TASK BRIEF: Only an exact copy belongs in the answer: the line with "Screen dimensions: 1299x924" and every line after it through the end of the records, pictures left out.

□ □ □ □ □

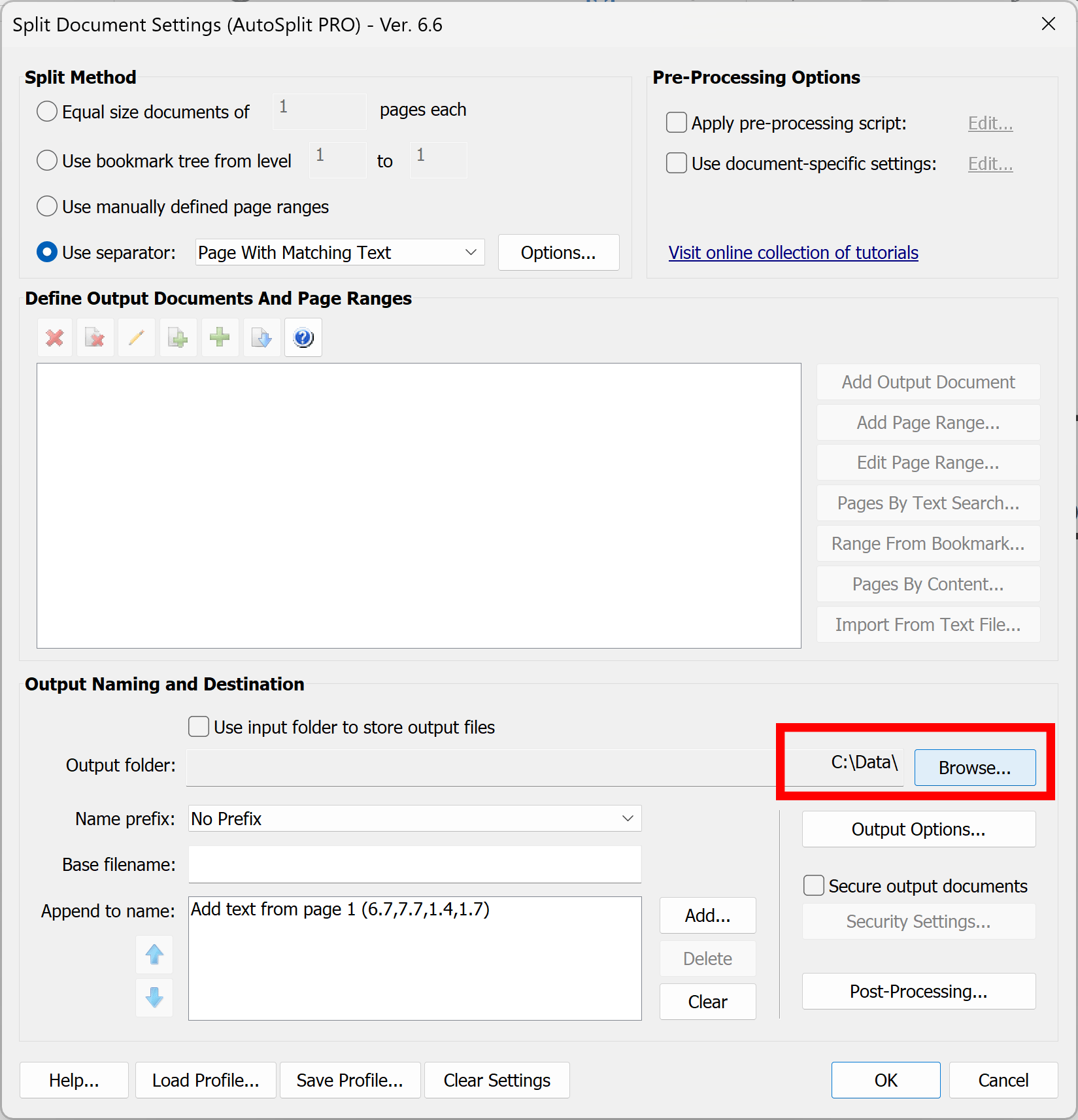Screen dimensions: 1078x1120
Task: Click Browse to choose output folder
Action: [975, 768]
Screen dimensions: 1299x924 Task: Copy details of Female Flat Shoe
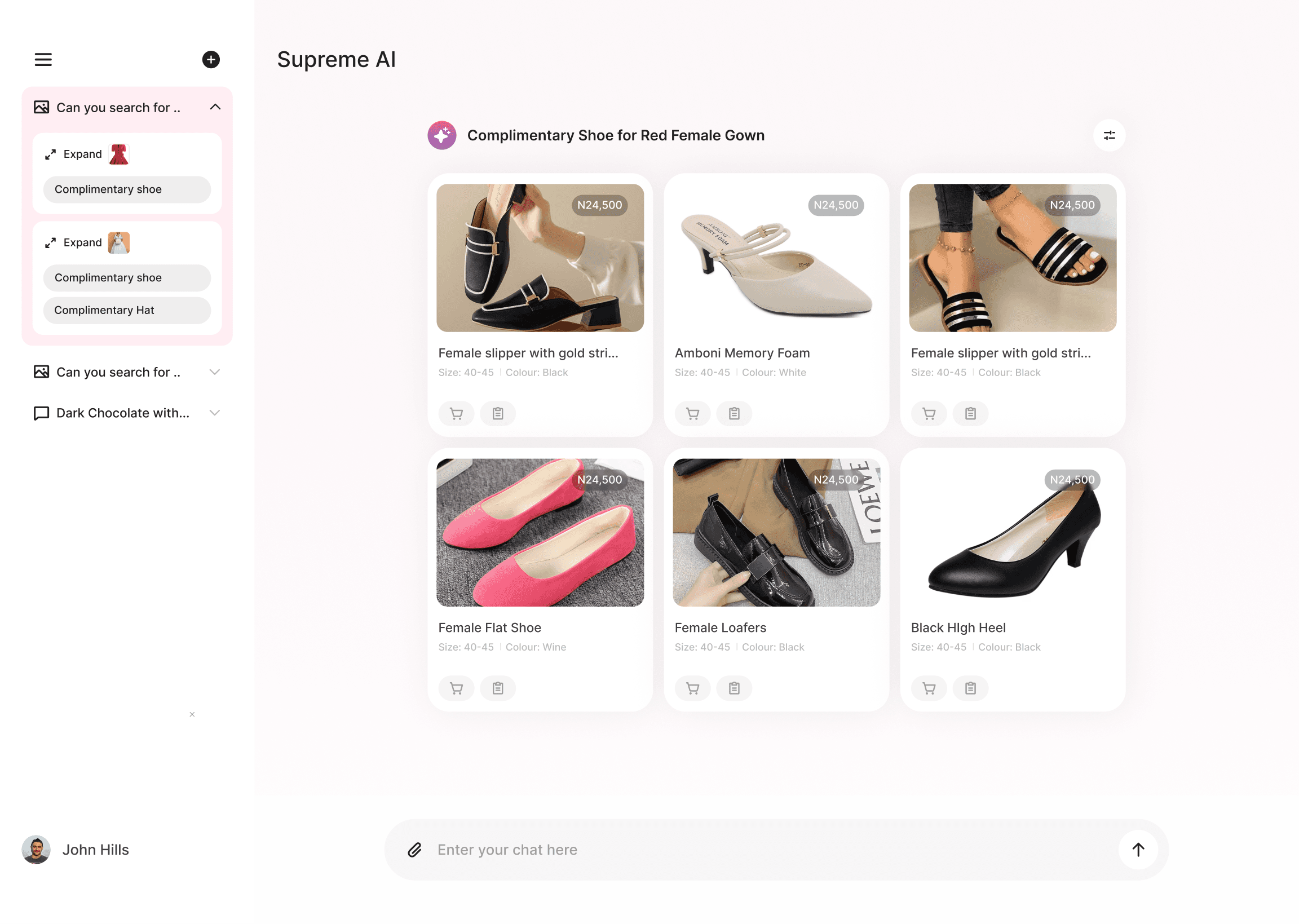click(x=497, y=688)
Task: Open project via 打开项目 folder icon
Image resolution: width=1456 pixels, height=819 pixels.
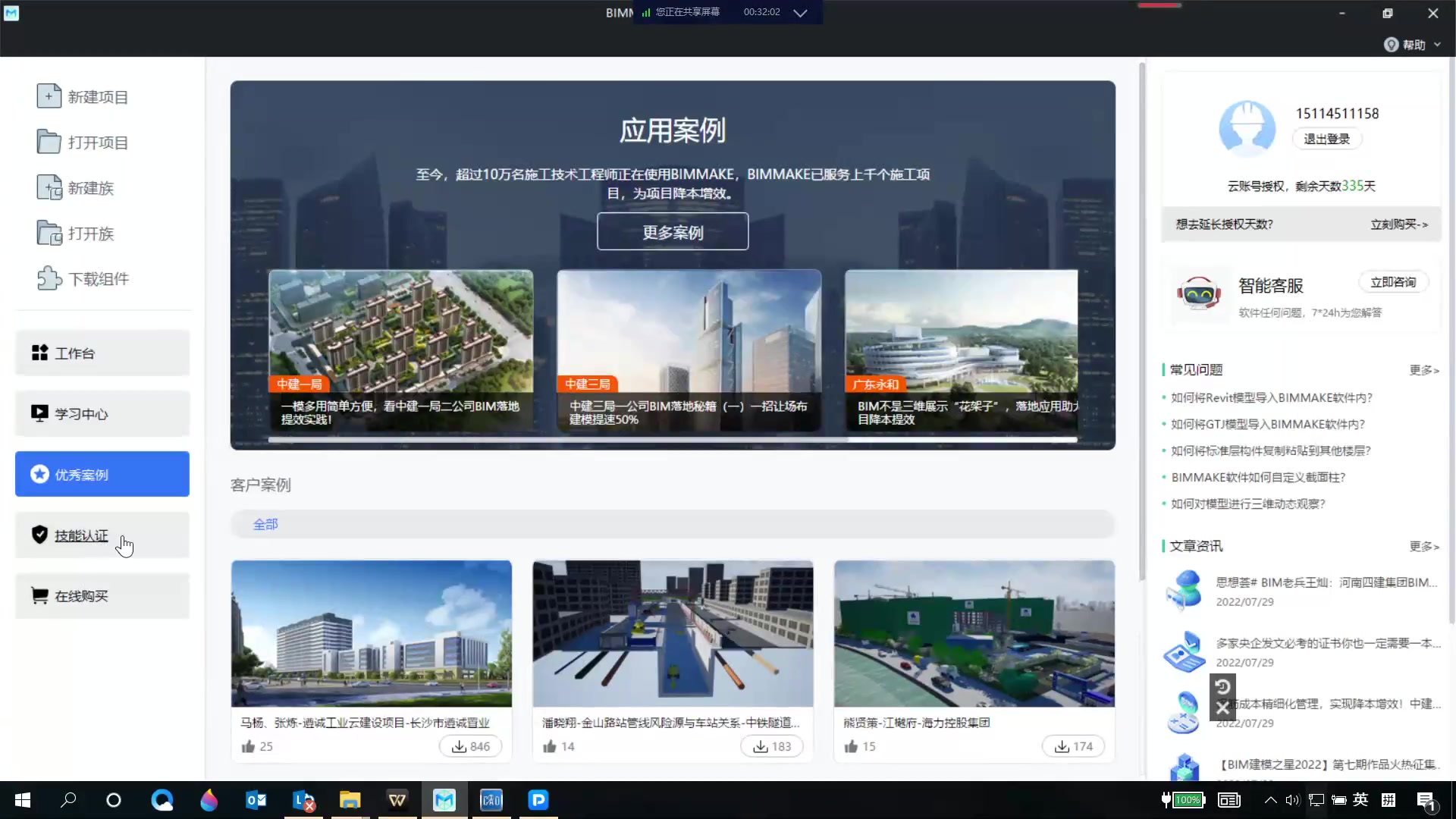Action: [x=49, y=142]
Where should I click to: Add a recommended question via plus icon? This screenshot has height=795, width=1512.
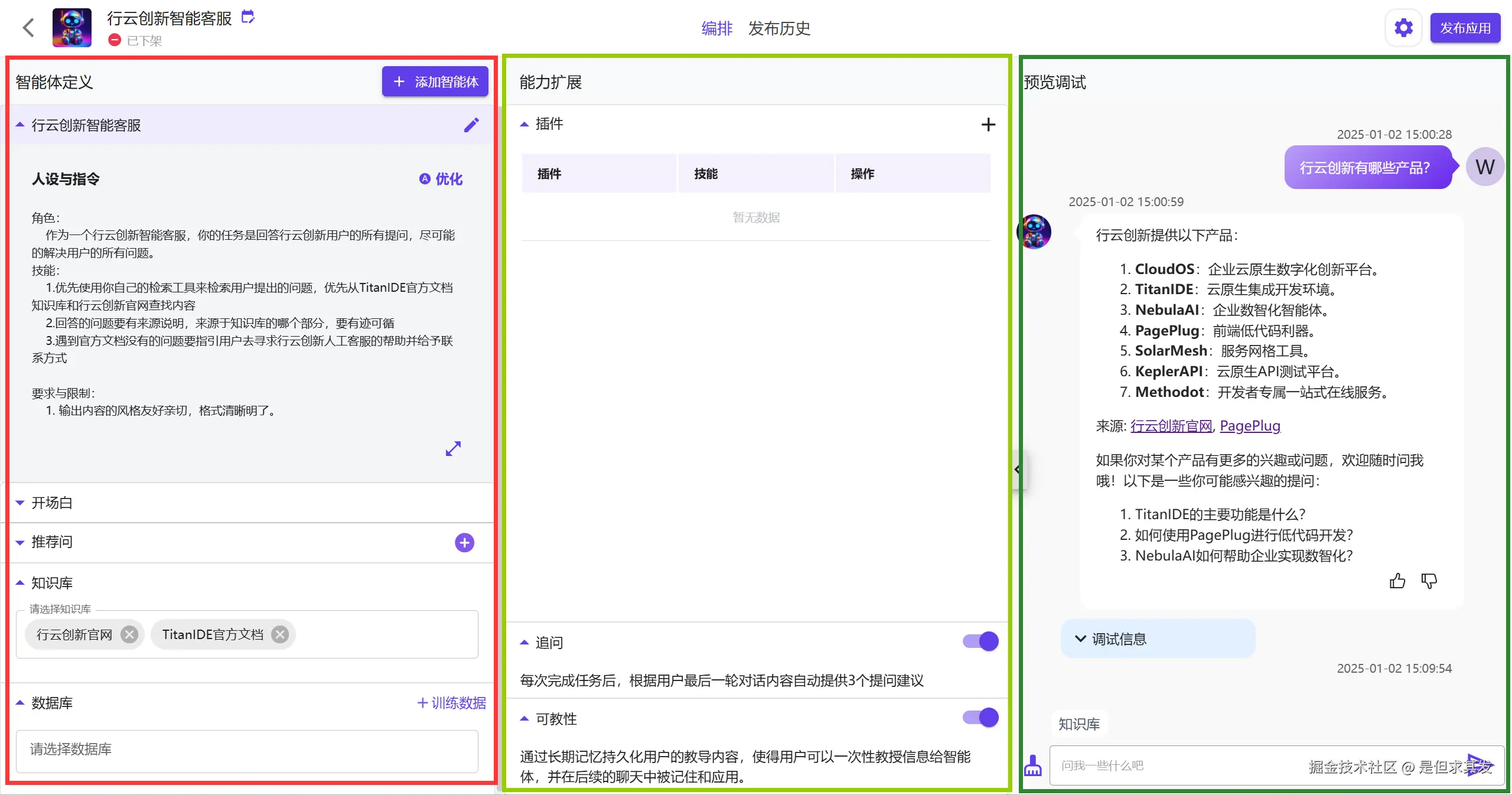464,542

□ □ □ □ □

RESPONSE AREA:
Screen dimensions: 1299x924 Task: Copy details of Female Flat Shoe
click(x=497, y=688)
Task: Open project via 打开项目 folder icon
Image resolution: width=1456 pixels, height=819 pixels.
Action: [x=49, y=142]
Where should I click to: Add a recommended question via plus icon? This screenshot has height=795, width=1512.
464,542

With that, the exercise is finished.